In the U.S., scraping public data is typically legal if:

  • It’s not used for harmful purposes
  • It doesn’t interfere with a website’s business
  • It excludes personally identifiable information (PII)

Case Law Examples

Websites often describe scraping policies in two places:

  1. Their robots.txt file (e.g., craigslist.org/robots.txt)
  2. Their Terms of Service (TOS) document

Craigslist explicitly forbids scraping. Wikipedia does not.

Note

Why might Craigslist restrict scraping, while Wikipedia allows it?

How does HTML work?

HTML (HyperText Markup Language) is the language used to create web pages. HTML uses tags (like <table>, <tr>, <td>) to define page elements. If we understand this structure, we can write code that extracts tables and other elements from the page.

Tip

Typically, an HTML element is defined by a start tag, some content, and an end tag

<tagname> ...some content here... </tagname>

For example:

<html>
<head>
<title>Page Title</title>
</head>
<body>

<h1>My First Heading</h1>
<p>My first paragraph.</p>

</body>
</html>

There are many, many different possible tag elements. In this class, it’s not important that you know the specifics of what each element is. It’s useful for you to understand the basic structure.

HTML Tables

An HTML table is used to represent data in a structured way

  • <table> Defines a table
  • <th> Defines a header cell in a table
  • <tr> Defines a row in a table
  • <td> Defines a cell in a table

Here is the HTML code:

<table>
  <tr>
    <th>Name</th>
    <th>Birth Year</th>  
    <th>Country</th>
  </tr>
  <tr>
    <td>Harry Styles</td>
    <td>Feb 1, 1994</td>
    <td>Britain</td>
  </tr>
  <tr>
    <td>Taylor Swift</td>
    <td>Dec 13, 1989</td>
    <td>USA</td>
  </tr>
  <tr>
    <td>Justin Bieber</td>
    <td>Mar 1, 1994</td>
    <td>Canada</td>
  </tr>
</table>

Here is how the HTML displays in a web browser:

Name Birth Year Country
Harry Styles Feb 1, 1994 Britain
Taylor Swift Dec 13, 1989 USA
Justin Bieber Mar 1, 1994 Canada

Today’s class will focus on scraping data from HTML tables!

HTML class

The class attribute can be added to any HTML element. Often it is used to help customize the styling of the element (among other things).

<h2 class="city">Middlebury</h2>
<p class="city">Middlebury is a town in Vermont</p>

This can be particularly useful in web scraping – we can ask to scrape particular elements, particular classes, or both!

Web Scraping using rvest

We need the package rvest to help us with this.

library(rvest)

Viewing Raw HTML from a website

You can inspect the source code of any webpage by using a web browser like Firefox or Chrome.

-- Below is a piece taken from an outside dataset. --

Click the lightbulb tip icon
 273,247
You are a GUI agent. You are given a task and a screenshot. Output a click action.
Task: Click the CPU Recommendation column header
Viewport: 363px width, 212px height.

  • On Firefox, navigate to the “Tools” menu item in the top menu and click on “Web Developer/Page Source”. You can also use the shortcut Command + U
  • On Chrome, navigate to the top menu item “View” and click on “Developer/View Source.” You can also use the keyboard shortcut Option-Command-U. It also can be useful to use the SelectorGadget Extension.

Webscraping Tables from Wikipedia

Check out the information on the (List of the Most Viewed YouTube Videos on Wikipedia)[https://en.wikipedia.org/wiki/List_of_most-viewed_YouTube_videos]. Suppose we want to scrape this data to use in R.

  • read_html scrapes the raw html from the webpage as text
  • html_element (and html_elements) selects particular elements from the HTML code
  • html_table formats a scraped html table as a tibble (R table)
youtube_videos <- read_html("https://en.wikipedia.org/wiki/List_of_most-viewed_YouTube_videos") %>%
  html_element(".wikitable") %>%
  html_table() 

youtube_videos
# A tibble: 31 × 6
   `Video name`                    Uploader `Views (billions)` Date  Notes ``   
   <chr>                           <chr>    <chr>              <chr> <chr> <chr>
 1 Baby Shark Dance[7]             Pinkfon… 15.65              June… "[A]" <NA> 
 2 Despacito[10]                   Luis Fo… 8.66               Janu… "[B]" <NA> 
 3 Wheels on the Bus[18]           Cocomel… 7.17               May … ""    <NA> 
 4 Johny Johny Yes Papa[19]        LooLoo … 7.02               Octo… ""    <NA> 
 5 Bath Song[20]                   Cocomel… 7.01               May … ""    <NA> 
 6 See You Again[21]               Wiz Kha… 6.58               Apri… "[C]" <NA> 
 7 Shape of You[26]                Ed Shee… 6.42               Janu… "[D]" <NA> 
 8 Phonics Song with Two Words[29] ChuChu … 6.31               Marc… ""    <NA> 
 9 Uptown Funk[30]                 Mark Ro… 5.49               Nove… ""    <NA> 
10 Gangnam Style[31]               Psy      5.48               July… "[E]" <NA> 
# ℹ 21 more rows
  • We could have used html_element("table") If we did this, it would have pulled the first <table> from the page.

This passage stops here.